Scholarship to Help Photojournalism Graduate Student Document Burmese People Resettled in U.S.

Daniel Gin Sian Mung

The J-School’s annual C. Zoe Smith Photojournalism Scholarship will support graduate student Daniel Gin Sian Mung as he documents the lives of the Burmese Zomi community in Tulsa, Okla.

Columbia, Mo. (July 25, 2018) — The United States has often become home to people displaced from their homelands by conflict. One community of people who have relocated to the U.S. will be the focus of photojournalism graduate student Daniel Gin Sian Mung, aided by a $1,000 C. Zoe Smith Photojournalism Scholarship.

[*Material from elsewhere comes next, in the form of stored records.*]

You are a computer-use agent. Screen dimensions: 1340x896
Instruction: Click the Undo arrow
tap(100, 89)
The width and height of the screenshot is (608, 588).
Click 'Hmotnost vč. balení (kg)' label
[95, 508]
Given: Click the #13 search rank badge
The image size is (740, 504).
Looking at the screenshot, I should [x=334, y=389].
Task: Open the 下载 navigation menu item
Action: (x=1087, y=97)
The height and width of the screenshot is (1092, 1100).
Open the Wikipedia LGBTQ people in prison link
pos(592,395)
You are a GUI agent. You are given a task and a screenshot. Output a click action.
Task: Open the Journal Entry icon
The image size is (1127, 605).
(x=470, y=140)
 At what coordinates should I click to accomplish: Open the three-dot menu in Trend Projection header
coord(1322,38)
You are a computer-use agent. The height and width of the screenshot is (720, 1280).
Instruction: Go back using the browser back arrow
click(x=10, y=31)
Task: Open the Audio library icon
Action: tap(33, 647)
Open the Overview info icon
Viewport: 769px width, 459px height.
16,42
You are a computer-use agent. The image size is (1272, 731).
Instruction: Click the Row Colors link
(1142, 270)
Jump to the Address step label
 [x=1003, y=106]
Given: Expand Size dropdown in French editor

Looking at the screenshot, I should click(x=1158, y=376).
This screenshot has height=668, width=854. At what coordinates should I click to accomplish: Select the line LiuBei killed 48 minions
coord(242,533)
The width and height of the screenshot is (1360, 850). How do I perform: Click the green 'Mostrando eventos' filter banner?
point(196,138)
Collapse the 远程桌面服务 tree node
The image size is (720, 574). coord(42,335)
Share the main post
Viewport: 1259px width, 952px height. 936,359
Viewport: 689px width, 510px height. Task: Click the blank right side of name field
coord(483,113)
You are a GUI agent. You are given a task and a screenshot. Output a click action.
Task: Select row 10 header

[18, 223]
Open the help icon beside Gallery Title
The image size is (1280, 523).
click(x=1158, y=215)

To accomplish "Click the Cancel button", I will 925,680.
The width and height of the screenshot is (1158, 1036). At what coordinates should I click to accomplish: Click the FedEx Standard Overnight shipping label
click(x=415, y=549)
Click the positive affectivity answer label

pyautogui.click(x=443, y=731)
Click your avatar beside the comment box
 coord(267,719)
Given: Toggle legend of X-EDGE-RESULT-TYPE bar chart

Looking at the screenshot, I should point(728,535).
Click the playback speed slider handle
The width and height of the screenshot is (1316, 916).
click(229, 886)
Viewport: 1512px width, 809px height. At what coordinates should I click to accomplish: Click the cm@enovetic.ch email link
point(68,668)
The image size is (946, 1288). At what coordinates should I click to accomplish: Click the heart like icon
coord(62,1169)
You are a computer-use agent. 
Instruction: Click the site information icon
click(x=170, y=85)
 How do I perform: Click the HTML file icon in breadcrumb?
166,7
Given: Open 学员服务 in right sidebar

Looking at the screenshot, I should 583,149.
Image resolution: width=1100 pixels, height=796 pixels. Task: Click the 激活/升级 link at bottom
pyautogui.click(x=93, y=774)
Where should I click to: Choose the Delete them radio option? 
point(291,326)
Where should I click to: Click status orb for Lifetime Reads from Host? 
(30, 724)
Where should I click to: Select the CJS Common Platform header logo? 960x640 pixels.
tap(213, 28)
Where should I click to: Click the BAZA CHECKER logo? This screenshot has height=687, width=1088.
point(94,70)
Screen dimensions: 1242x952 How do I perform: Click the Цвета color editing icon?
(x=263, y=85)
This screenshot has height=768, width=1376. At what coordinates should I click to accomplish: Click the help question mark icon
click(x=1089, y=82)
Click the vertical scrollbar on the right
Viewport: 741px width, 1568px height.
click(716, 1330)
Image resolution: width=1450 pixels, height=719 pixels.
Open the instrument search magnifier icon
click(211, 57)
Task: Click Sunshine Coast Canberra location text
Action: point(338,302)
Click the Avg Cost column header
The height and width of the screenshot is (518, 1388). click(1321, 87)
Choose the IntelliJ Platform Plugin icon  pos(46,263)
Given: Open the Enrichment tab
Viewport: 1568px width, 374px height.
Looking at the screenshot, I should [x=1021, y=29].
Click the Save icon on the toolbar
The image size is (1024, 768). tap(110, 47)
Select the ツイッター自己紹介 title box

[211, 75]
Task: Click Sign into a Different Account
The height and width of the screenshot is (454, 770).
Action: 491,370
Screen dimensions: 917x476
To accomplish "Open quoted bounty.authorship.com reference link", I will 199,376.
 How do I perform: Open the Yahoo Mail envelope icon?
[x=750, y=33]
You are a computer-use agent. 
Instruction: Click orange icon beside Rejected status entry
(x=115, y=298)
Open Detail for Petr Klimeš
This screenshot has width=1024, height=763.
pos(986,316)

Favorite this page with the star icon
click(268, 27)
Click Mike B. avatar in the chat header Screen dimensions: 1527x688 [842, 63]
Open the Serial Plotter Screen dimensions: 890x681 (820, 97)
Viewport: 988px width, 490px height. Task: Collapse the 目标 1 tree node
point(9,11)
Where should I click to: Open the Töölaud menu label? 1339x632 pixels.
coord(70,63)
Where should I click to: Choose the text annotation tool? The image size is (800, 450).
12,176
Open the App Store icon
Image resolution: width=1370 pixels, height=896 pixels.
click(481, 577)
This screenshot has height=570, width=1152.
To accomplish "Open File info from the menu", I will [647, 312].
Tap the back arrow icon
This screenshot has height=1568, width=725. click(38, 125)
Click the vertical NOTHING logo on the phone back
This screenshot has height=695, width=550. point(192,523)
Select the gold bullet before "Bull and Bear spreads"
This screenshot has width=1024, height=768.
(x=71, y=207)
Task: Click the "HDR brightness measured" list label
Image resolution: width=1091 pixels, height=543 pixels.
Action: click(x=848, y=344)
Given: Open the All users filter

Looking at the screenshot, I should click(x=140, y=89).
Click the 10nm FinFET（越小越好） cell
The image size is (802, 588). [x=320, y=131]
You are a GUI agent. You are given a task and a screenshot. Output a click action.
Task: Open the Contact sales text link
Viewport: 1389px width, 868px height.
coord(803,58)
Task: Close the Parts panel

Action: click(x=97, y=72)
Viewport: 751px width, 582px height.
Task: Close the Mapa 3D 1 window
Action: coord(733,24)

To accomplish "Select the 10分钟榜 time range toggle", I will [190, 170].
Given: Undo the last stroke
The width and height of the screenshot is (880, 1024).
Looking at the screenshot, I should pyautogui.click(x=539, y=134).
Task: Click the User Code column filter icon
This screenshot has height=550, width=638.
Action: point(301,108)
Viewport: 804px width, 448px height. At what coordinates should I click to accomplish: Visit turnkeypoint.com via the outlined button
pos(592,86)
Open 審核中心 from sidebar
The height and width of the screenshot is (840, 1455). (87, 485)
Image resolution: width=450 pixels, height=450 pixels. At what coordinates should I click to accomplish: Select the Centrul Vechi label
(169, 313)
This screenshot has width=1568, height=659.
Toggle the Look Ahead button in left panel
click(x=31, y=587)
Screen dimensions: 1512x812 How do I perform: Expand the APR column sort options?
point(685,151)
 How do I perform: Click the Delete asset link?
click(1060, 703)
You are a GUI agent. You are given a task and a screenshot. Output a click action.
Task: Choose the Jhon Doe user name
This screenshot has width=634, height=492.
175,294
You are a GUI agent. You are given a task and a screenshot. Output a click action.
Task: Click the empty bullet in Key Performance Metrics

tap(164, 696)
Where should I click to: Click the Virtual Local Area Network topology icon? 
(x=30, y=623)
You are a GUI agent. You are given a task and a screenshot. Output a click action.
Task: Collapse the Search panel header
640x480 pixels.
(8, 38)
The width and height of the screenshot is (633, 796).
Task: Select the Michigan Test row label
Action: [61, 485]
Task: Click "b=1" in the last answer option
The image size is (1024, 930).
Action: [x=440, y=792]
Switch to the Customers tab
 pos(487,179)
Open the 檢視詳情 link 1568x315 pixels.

Mung will focus his attention on the Burmese Zomi community that has developed in Tulsa, Okla. Armed conflict between ethnic groups, religion and the government regime in Myanmar (formerly Burma) have caused many Zomi to relocate to the U.S. through the United Nations High Commissioner for Refugees. Roughly 5,000 Zomi are estimated to have resettled in Tulsa.

“My project aims to document the Burmese Zomi diaspora in Tulsa, examining their entrepreneurial spirit, cultural artifacts, lifestyle and relationship within their own families,” Mung said. “The challenges faced by the Zomi community in assimilating to the new culture and the on-going immigrant experience is singular and unique.”

As a Zomi himself, Mung is something of an insider to the focus of his documentary work. As an international photojournalist focusing on an international community within the U.S., Mung’s perspective is unique.

“Through this grant, I hope to humanize a community that has close to no representation and to create a cultural documentation of the Zomi people,” Mung said. “I want to bring attention to the Zomi culture and the issues they face integrating into American culture.”

Mung is the first international recipient of the C. Zoe Smith Photojournalism Scholarship. The scholarship was established in 2015 by School of Journalism professor emerita C. Zoe Smith to support the work of photojournalism master’s students in completing their degrees. The funding from the scholarship helps students cover travel and other research costs as they work on the thesis or professional project required for graduation. “Master’s students can make that final push because of this endowment,” Smith said.